* WHAT IS BEING ASKED
The lines to transcribe begin with the one containing "This screenshot has height=565, width=605." and end with the last line below; reproduce them exactly, without the pictures.

(Collected data entries)
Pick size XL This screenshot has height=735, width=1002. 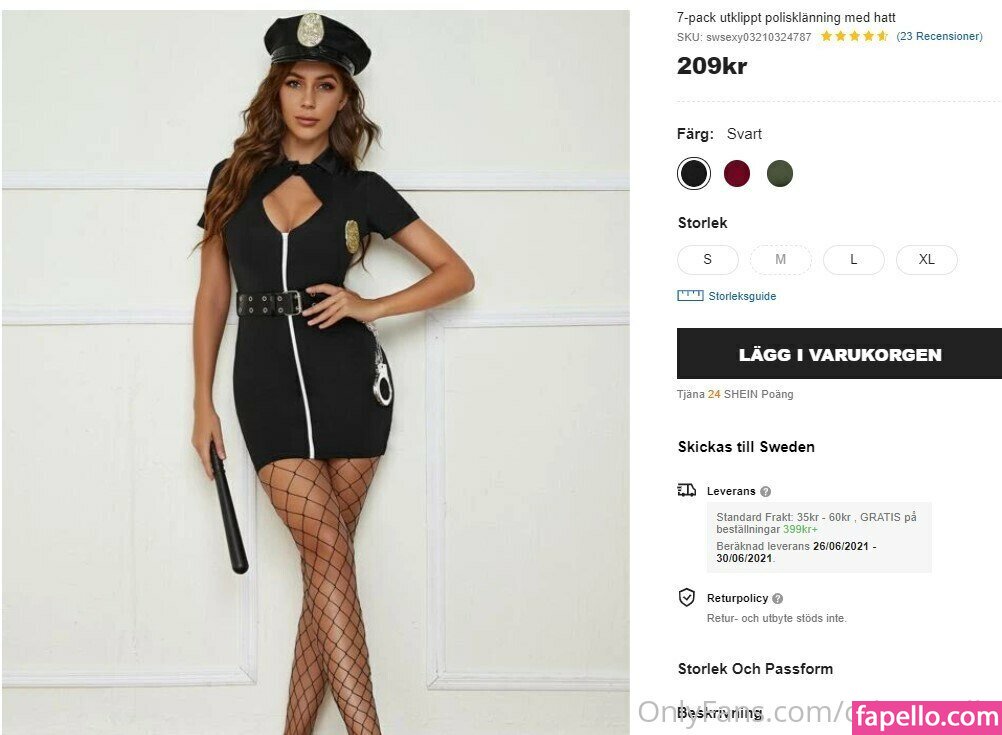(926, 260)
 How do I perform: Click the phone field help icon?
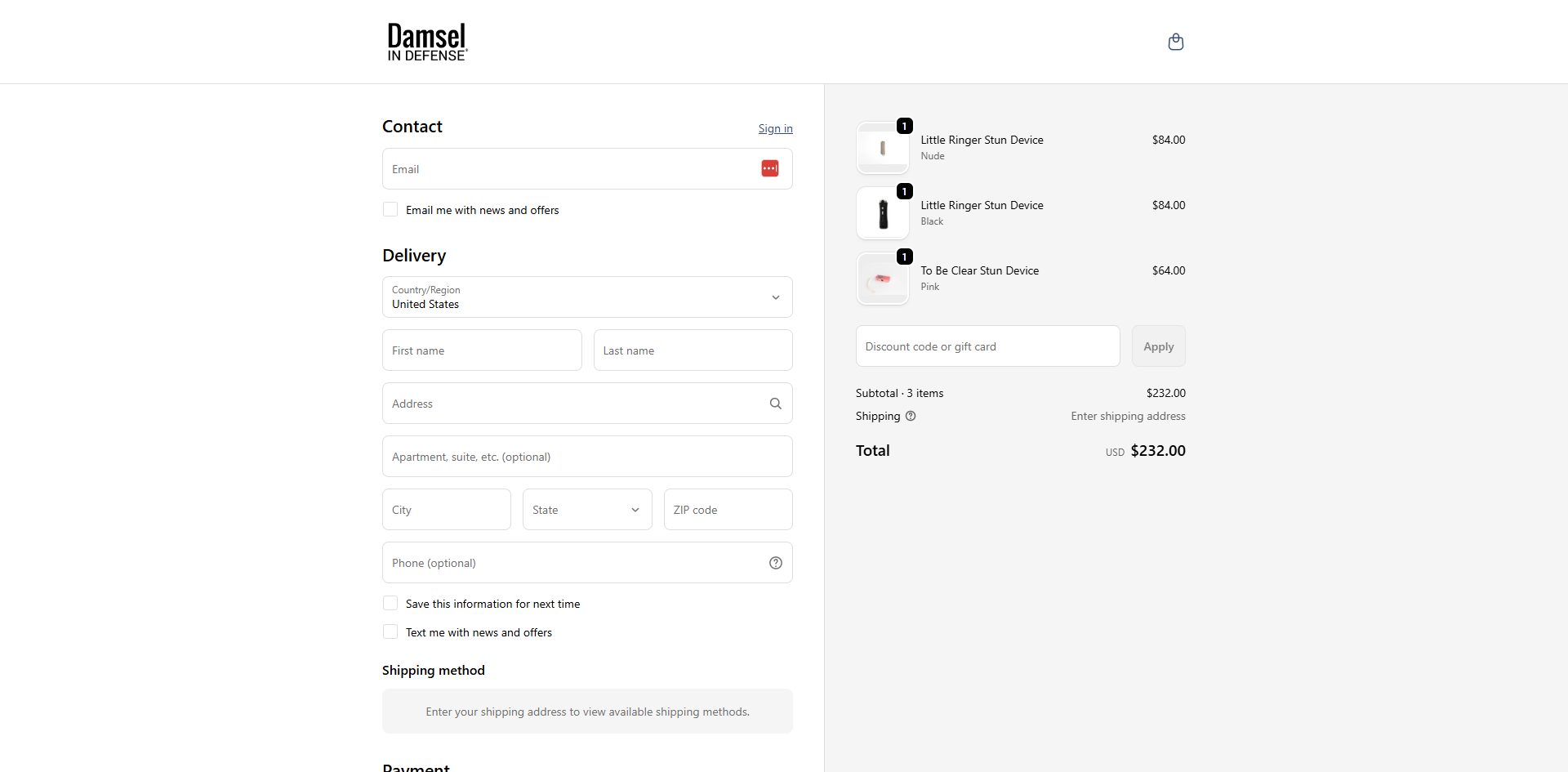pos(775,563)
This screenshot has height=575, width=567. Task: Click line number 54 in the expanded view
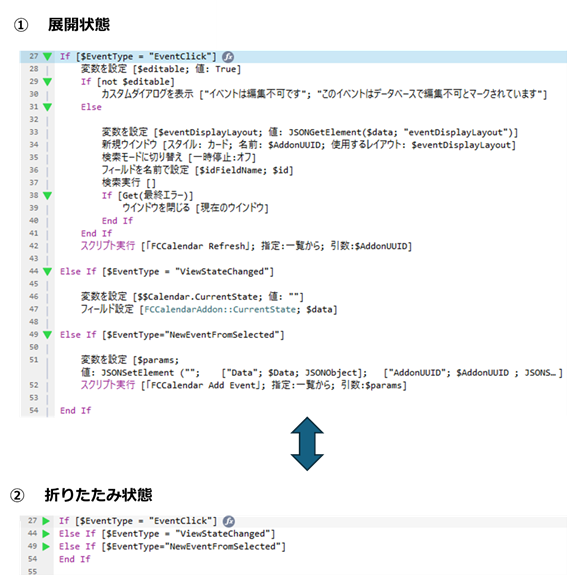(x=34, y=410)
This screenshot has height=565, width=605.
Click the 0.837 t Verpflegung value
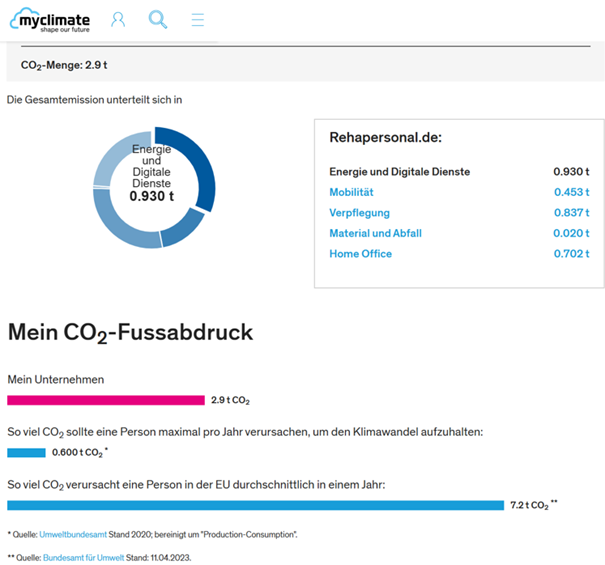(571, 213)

* TASK SOLUTION
This screenshot has height=565, width=605.
Click the 0.837 t Verpflegung value
(571, 213)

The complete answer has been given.